(BRIEF)
Which lines in the listing below contain "Given"? Copy each of them.

(SOURCE MATERIAL)
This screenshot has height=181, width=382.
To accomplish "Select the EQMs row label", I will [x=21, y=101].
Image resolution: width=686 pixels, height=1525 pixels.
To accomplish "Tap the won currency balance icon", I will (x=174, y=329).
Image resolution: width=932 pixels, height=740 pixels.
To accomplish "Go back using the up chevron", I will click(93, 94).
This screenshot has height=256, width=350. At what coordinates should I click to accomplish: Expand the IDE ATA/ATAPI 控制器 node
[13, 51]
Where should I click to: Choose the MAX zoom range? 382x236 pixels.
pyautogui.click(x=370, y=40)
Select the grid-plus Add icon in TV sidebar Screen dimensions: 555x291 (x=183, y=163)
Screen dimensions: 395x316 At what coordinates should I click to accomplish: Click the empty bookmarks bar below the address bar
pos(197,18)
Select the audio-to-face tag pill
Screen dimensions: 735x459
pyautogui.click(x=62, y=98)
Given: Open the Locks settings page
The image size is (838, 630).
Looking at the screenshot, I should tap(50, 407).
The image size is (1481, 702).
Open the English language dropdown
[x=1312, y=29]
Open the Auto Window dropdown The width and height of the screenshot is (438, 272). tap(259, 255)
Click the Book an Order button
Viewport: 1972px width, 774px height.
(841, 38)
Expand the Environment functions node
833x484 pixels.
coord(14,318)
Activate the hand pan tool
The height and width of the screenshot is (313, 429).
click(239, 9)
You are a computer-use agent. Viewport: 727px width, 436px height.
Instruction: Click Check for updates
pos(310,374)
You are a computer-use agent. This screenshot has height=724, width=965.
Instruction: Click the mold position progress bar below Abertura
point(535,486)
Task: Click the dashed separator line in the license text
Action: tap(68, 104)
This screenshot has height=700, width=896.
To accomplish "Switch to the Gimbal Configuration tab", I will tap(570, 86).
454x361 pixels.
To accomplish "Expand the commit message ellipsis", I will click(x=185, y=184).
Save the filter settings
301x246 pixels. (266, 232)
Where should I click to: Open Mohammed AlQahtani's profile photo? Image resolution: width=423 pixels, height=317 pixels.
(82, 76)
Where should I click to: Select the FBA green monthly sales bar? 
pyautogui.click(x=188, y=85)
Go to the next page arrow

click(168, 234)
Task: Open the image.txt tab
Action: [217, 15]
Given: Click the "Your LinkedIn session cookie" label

(SOLUTION)
Given: Open the Locks settings page
Given: Click the "Your LinkedIn session cookie" label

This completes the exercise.